Yet Another Raspberry Pi Cluster

March 20, 2021 raspberrypi hardware devops network 19 minutes to read

Those who are hardware tinkers and hackers know how easy it is to accumulate hardware thingies: single-board computers, microcontrollers, sensors and so on. One of those are Raspberry Pi’s of different version that lay around accomulating dust. It was time to give some usage to those idle computing resources in the form of a cluster for doing some experiments with networking, distributed computing, automation, etc.

Back in 2012, a new thingy appeared that reshaped the meaning of low-cost and small single-board computers: Raspberry Pi. Its ability to run Linux and its exposed GPIO pins allowed it to become one of the most common pieces of hardware in every electronic enthusiast’s storage¹. As of today, there are five different hardware families and more than 12 different models available. As a result, I had a few of these spread among storage shelves, but I always felt bad for having computing power just lying around and accumulating dust. The idea of using them as a computing cluster kept appearing in the usual places: Hackaday², OctaPi, hackster.io, … so it appears that the time has come to do my version. This would be a pretty good playground to carry experiments with networking, distributed computing, DevOps, etc.

Bill of Material

One of the objectives was to reduce the new purchases to a minimum (but, as always, this is more easily said than done).

Qty.	Part Name	New?
1	ewent 4-port USB Charger 5.4A	Yes
1	Raspberry Pi Cluster Case 6-Layers	Yes
2	Raspberry Pi 2 Model B Rev 1.1
1	Raspberry Pi 3 Model B Rev 1.2
1	Raspberry Pi Model B Rev 2
1	TP-Link TL-WR841N v.9 (factory firmware)
4	Ethernet Cat. 5 (short, homemade from old cables)
4	USB to Micro USB cable	Yes
1	microSD Card 8GB
2	microSD Card 32GB
1	SD Card 8GB

The 4-port USB Charger 5.4A is not the best option since each RPi can take around 2A; however, it was available in a nearby store, and since some of the Raspberry are older versions, it will likely suffice for the intended purpose. I, however, intend to upgrade all the system to use a common power supply unit (including the router).

From the bottom to the top of the stack we can find: (0) Raspberry Pi 2 Model B Rev 1, (1) Raspberry Pi 2 Model B Rev 1, (2) Raspberry Pi 3 Model B Rev 1, and, by the top, (3) Raspberry Pi Model B Rev 2.

Operating System

First things first, there is the need to format all the SD cards with a Raspberry-compatible OS. Since this is for headless usage and wanted things to quite work out of the box, I picked the latest Raspberry Pi OS Lite from the official website, which is Debian-based and compatible with all hardware revisions.

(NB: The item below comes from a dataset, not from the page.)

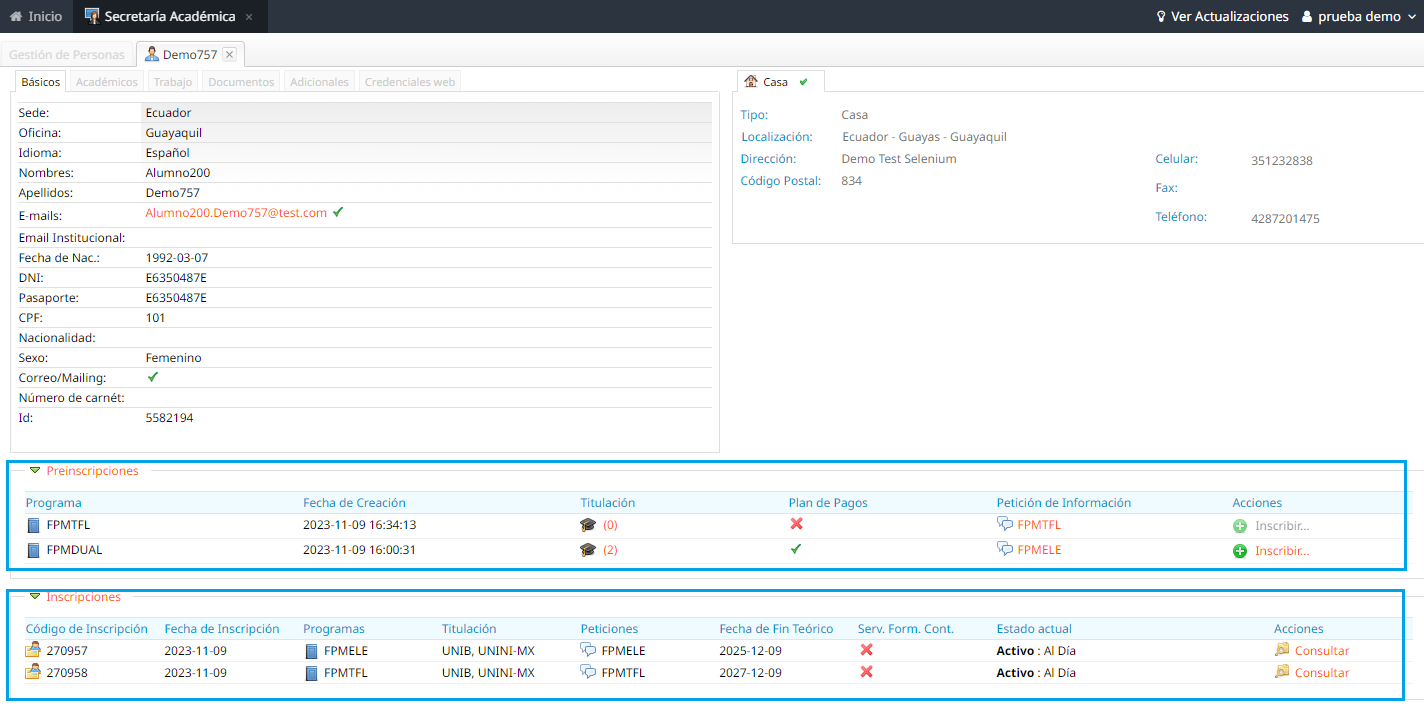Click the book icon beside FPMTFL in Preinscripciones
This screenshot has width=1424, height=708.
(34, 525)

I flashed the SD cards using the balenaEtcher. After the flashing is complete, one manual step is needed to enable SSH on the first boot automatically: just touch a file named ssh on the boot partition of the SD card (more here). This allows the complete headless configuration of the Rasps.

Network: A side-quest

So, my end-goal was to be able to carry the cluster around when needed and be able to quickly:

Connect to a WiFi network to enable Internet-connectivity on the Rasps;
Have a segregated network with NAT for not depending on the upstream network;
Minimize the number of static configurations (i.e. no static IP addresses);
Make it easy to replace (or re-flash) or add new units to the cluster.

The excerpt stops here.